Ele virou a página. Um novo desenho. Desta vez, uma boneca de pano pendurada numa corda. Acima, em vermelho vibrante: "CULPA".
Gabriel fechou o caderno com força. O porão de repente ficou mais escuro, ou talvez fosse só porque ele via as coisas de forma diferente agora.
Subiu as escadas lentamente, escondendo o caderno sob o suéter. Evitou Amélia. Não queria jantar. Fingiu estar com sono e se trancou no quarto. De lá, ouviu a casa como se fosse outra casa. A voz de Amélia na cozinha, suave e abafada, como uma música repetida para não pensar. O choro de Tomás, que não era um grito de dor física, mas de algo mais profundo. E o clique metálico da porta do escritório de Luciano, trancando-se. Sempre trancada.
Gabriel se enfiou debaixo das cobertas e ligou a lanterna do celular. Abriu o caderno novamente.
Leu devagar. Cada palavra parecia um testemunho. Cada desenho, uma confissão.
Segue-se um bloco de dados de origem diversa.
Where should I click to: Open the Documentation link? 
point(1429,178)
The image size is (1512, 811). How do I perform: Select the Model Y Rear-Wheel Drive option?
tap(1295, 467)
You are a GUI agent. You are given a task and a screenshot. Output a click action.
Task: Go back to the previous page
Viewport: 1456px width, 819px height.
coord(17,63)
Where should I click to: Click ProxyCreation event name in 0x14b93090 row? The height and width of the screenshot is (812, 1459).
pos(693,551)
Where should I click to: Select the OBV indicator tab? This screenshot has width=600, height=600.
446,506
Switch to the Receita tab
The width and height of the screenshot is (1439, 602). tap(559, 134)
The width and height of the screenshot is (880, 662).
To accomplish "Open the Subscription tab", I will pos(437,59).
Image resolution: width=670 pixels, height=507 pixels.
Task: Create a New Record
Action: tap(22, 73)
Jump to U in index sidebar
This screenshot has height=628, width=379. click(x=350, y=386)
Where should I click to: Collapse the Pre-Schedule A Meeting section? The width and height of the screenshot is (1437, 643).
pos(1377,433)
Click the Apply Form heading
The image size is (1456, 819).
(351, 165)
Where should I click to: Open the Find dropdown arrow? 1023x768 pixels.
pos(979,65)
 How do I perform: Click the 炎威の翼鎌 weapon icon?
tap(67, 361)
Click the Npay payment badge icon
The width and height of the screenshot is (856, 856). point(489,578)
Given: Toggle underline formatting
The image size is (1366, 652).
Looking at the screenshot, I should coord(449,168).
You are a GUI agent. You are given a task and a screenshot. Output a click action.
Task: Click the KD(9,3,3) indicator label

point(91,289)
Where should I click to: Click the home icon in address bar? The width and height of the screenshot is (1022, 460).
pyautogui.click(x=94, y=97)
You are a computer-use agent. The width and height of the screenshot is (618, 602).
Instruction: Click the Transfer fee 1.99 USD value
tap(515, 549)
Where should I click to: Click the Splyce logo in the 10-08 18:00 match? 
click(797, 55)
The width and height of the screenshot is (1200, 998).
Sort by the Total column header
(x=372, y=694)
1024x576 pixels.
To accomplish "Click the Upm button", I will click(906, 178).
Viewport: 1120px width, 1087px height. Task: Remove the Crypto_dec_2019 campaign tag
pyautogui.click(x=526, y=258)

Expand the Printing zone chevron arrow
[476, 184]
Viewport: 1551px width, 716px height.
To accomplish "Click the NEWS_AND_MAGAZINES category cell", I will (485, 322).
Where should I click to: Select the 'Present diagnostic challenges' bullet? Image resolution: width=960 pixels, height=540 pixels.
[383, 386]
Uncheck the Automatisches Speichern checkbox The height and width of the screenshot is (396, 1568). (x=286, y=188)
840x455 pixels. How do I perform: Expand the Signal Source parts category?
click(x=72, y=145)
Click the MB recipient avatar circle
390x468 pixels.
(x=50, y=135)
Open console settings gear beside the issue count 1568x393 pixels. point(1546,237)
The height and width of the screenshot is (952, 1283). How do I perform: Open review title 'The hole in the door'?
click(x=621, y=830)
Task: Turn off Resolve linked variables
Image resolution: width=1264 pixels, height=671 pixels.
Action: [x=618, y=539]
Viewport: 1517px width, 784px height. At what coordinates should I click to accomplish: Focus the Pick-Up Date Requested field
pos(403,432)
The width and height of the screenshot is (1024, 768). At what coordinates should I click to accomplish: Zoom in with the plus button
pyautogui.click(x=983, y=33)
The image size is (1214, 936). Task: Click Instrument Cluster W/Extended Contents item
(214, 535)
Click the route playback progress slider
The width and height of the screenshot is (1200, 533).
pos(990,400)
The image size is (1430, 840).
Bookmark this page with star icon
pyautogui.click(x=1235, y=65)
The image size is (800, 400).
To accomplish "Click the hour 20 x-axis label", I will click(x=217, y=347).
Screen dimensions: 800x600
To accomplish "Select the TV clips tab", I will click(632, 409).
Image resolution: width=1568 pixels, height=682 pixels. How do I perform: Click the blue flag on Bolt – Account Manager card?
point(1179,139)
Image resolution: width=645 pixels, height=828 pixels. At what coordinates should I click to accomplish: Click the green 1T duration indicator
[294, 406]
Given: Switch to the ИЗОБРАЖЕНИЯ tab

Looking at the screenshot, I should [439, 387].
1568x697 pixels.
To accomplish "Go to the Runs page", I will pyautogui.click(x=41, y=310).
Na última página, havia algo escrito com marcador vermelho. Palavras que pareciam uma frase:
"Ele pensou que era por amor.
Mas o fogo não abraça, Gabriel.
O fogo destrói."
O caderno tremia em suas mãos. Ele fechou os olhos e cerrou os dentes.
Ele não dormiu. Não por medo.
Por raiva.
Naquela noite, Gabriel compreendeu que as histórias de sua família não eram contos de fadas ou anedotas herdadas: eram ruínas enterradas sob camadas de silêncio. E ele acabara de desenterrar uma parte dela. Pequena, talvez. Mas o suficiente para mudá-lo.
O fogo não era apenas um símbolo. Era um aviso vivo. E agora queimava dentro dele.